Some of the coastal flooding is like what you might expect simply living on wetlands / flood plain (I suppose, I’m not there). But once you head west, everything is alarmingly not normal-storm-gone-overboard. These floods are completely different than the usual suspects.
–> If the stadium were in fact flooded, no one would bat an eye. I mean sure, we’d make swimming chicken jokes and stuff. But it’s on a floodplain. You expect a flood there. Instead, the stadium is doing fine, and roads are washing away where there may have never been a problem at all before.
As best I can tell, what we have is a two-tier storm-water management system. If you were already flood-prone, there is half-decent concrete drainage put in place, which backs up in a massive, sudden downpour to give you something to complain about while the kids splash in the puddles, but which hardly bats an eye at slow steady rain. It is in the “safe” areas where earthworks water-management suffices all but once a century or so — and a century ago, very little of what is flooding was anything other than farmland — that we’re seeing the unexpected and catastrophic flooding.

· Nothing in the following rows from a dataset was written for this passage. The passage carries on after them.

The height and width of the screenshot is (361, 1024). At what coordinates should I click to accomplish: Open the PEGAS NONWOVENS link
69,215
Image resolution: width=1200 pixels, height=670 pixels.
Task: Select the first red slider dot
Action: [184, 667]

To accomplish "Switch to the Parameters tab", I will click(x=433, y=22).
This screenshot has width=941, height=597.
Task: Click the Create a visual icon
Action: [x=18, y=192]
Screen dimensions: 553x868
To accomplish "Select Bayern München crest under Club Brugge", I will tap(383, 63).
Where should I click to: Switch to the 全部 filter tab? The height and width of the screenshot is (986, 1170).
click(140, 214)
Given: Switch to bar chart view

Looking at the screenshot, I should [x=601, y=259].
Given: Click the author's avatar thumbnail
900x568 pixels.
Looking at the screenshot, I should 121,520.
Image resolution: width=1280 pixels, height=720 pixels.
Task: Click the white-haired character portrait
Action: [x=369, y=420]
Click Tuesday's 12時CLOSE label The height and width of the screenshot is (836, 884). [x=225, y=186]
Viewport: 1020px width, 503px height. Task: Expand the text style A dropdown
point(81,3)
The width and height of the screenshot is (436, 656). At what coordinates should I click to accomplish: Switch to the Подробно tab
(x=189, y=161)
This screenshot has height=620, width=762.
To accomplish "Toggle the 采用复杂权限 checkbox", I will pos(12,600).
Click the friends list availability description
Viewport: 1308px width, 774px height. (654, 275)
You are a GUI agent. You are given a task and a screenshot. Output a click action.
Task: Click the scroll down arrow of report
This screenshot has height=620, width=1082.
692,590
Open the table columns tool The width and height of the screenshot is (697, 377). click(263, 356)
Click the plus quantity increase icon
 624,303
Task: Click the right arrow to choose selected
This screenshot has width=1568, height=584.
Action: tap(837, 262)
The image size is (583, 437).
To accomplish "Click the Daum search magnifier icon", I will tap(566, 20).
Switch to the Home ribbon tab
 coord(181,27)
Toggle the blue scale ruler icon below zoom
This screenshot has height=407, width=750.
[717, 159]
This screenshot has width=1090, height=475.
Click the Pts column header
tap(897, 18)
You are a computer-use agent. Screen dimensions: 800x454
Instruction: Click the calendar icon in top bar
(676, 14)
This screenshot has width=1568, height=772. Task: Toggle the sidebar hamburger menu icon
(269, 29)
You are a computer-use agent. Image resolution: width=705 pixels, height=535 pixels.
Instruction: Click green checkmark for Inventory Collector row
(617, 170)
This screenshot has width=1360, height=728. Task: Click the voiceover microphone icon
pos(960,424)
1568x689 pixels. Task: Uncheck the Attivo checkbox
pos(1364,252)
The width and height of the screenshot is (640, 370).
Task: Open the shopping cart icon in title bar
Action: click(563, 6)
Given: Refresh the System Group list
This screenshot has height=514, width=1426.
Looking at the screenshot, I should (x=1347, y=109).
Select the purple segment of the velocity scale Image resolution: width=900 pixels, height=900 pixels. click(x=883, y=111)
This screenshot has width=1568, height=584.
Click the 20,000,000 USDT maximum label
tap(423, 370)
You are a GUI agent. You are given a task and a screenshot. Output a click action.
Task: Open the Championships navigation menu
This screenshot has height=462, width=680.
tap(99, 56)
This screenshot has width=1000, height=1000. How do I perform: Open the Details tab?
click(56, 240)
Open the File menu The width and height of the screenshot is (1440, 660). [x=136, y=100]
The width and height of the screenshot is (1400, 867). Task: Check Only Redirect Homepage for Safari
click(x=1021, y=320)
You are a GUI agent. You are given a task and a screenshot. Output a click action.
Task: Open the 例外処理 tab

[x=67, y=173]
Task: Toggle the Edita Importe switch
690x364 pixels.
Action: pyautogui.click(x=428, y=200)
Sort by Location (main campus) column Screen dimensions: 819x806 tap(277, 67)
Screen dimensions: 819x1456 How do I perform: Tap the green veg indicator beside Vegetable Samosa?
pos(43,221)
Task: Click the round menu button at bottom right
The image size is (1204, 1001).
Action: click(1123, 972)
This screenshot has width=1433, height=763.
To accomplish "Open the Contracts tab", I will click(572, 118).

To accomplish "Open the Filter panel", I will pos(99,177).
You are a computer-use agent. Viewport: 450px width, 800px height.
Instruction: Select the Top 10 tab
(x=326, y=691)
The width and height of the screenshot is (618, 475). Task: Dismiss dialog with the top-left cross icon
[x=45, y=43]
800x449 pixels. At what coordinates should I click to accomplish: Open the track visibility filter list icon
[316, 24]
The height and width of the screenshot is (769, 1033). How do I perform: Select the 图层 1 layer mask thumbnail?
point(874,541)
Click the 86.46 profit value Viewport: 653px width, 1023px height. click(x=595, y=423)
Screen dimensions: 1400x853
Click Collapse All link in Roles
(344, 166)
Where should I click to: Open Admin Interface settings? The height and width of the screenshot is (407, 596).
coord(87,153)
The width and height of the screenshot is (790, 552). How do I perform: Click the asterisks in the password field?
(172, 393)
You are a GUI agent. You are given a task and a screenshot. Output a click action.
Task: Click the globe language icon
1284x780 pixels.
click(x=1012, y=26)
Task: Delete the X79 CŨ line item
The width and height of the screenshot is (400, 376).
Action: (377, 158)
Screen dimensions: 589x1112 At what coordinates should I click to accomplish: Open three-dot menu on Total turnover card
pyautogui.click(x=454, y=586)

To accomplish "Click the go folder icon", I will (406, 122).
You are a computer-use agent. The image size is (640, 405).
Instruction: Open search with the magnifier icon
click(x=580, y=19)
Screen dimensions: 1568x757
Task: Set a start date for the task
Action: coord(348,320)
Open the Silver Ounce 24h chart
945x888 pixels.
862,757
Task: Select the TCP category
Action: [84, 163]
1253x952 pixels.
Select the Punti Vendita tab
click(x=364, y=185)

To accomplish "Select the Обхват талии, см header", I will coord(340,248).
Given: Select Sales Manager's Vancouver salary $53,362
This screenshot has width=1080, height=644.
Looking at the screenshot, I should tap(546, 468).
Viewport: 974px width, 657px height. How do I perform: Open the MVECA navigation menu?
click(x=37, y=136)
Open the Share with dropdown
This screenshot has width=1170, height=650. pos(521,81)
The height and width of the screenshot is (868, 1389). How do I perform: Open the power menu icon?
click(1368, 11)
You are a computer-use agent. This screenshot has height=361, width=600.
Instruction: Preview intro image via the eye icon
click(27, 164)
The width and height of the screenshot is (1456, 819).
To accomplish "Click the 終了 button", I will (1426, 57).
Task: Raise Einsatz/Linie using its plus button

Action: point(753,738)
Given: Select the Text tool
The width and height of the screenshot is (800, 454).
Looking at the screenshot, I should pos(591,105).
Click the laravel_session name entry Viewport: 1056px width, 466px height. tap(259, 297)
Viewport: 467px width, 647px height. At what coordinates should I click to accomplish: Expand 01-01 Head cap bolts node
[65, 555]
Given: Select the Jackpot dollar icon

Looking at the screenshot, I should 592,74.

There are exceptions of course. But that seems to be the overall pattern.
Something fun to keep you Google-mappers off the roads and out of trouble: Here are aerial photos of the flooding. There are enough captions to clue you in on where to go looking on Google Earth for before-and-after comparisons. These will actually be milder than the situation on the ground, as another dam in Forest Acres has been breeched this afternoon. It’s still raining, the Upstate is still draining, this is far from over.
And lastly, a reminder from our
backwards impressively capable-in-a-disaster state government: Attorney General Alan Wilson announced the state’s price gouging statute has been initiated.
“As we continue to recover from the catastrophic damage caused to our state, we will see many neighbors helping each other rebuild,” Wilson said in a statement. “However, we may also see some looking to unfairly take advantage of the situation through price gouging of food, gasoline, lodging, water and any other commodities as defined by the statute. Pursuant to state law, price gouging constitutes a criminal violation and an unfair trade practice.”
. . . Violators can be charged for excessive pricing, which constitutes a misdemeanor offense punishable with a $1,000 fine and/or 30 days in jail.
The statue will be in effect for the next 15 days, according to the Attorney General’s office. Consumers who feel they have witnessed price gouging can email any examples or documentation to email@example.com; tweet photos or examples tagging @SCPriceGouging; or call (803) 737-3953.
By all means post incidents online so others can beware. But don’t forget to tag the AG when you do so.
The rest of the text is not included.